Anti-friction bearings of the radial variety generally use ball or roller elements in prefabricated subassemblies which are installed in suitably prepared bearing seats. Very high requirements must be satisfied as to precision and shape of all structural parts which determine the bearing seat and as to care upon installation, if running precision within the .mu.m range is to be obtained for a shaft mounted in such a bearing.
For running precision within the range of 0.6 .mu.m to 1 .mu.m, complete spindle units are available which contain a plurality of ball bearings which are adapted to each other. Such units are bulky and expensive.
Highly accurate anti-friction bearings for special applications are therefore frequently manufactured as special products for the intended use. In such bearings, the rolling elements generally roll on raceways which are developed directly in the parts to be supported. For this purpose, shaft and bushing surfaces involved in running engagement must be adapted to each other with utmost precision. This approach is relatively expensive and nevertheless does not in all cases assure the desired running precision.
Running precison within the region down to a few hundredths of one .mu.m can, to be sure, be obtained with hydrostatic bearings or gas bearings. However, such bearings are unwieldy and also very expensive, due to the auxiliary pressure-fluid supply units which they require.

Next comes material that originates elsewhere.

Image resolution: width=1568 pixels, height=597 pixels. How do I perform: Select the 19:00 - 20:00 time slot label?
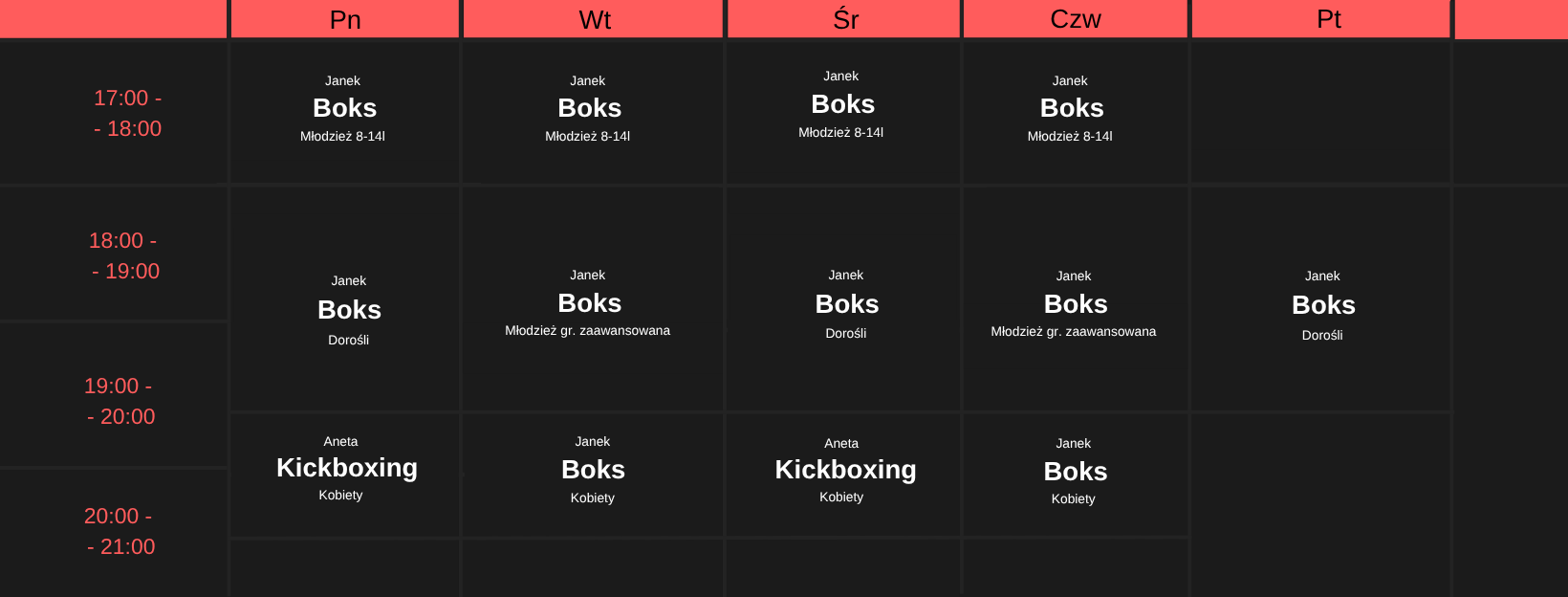tap(120, 401)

So-called "split-ring" or "fracture bearings" are known to provide high-load capacity in a ball bearing; they are characterized by an outer-race ring which has been fractured in order to permit reception of a maximum complement of bearing balls. In the manufacture of such a bearing, the outer ring is locally scored and then precision-ground; it is then mated to the inner-race ring, and a set of balls is selected, based on measured raceway clearance and desired ultimate bearing clearance. The outer ring is then fractured at the score, and the selected balls are introduced to complete the assembly through additional clearance afforded by transiently expanding the fractured ring. Clamping rings around the outer ring assure retention of an accurate match and continuity of the outer raceway surface at the fracture. Such bearings are not inherently free of play and must be clamped, in known manner.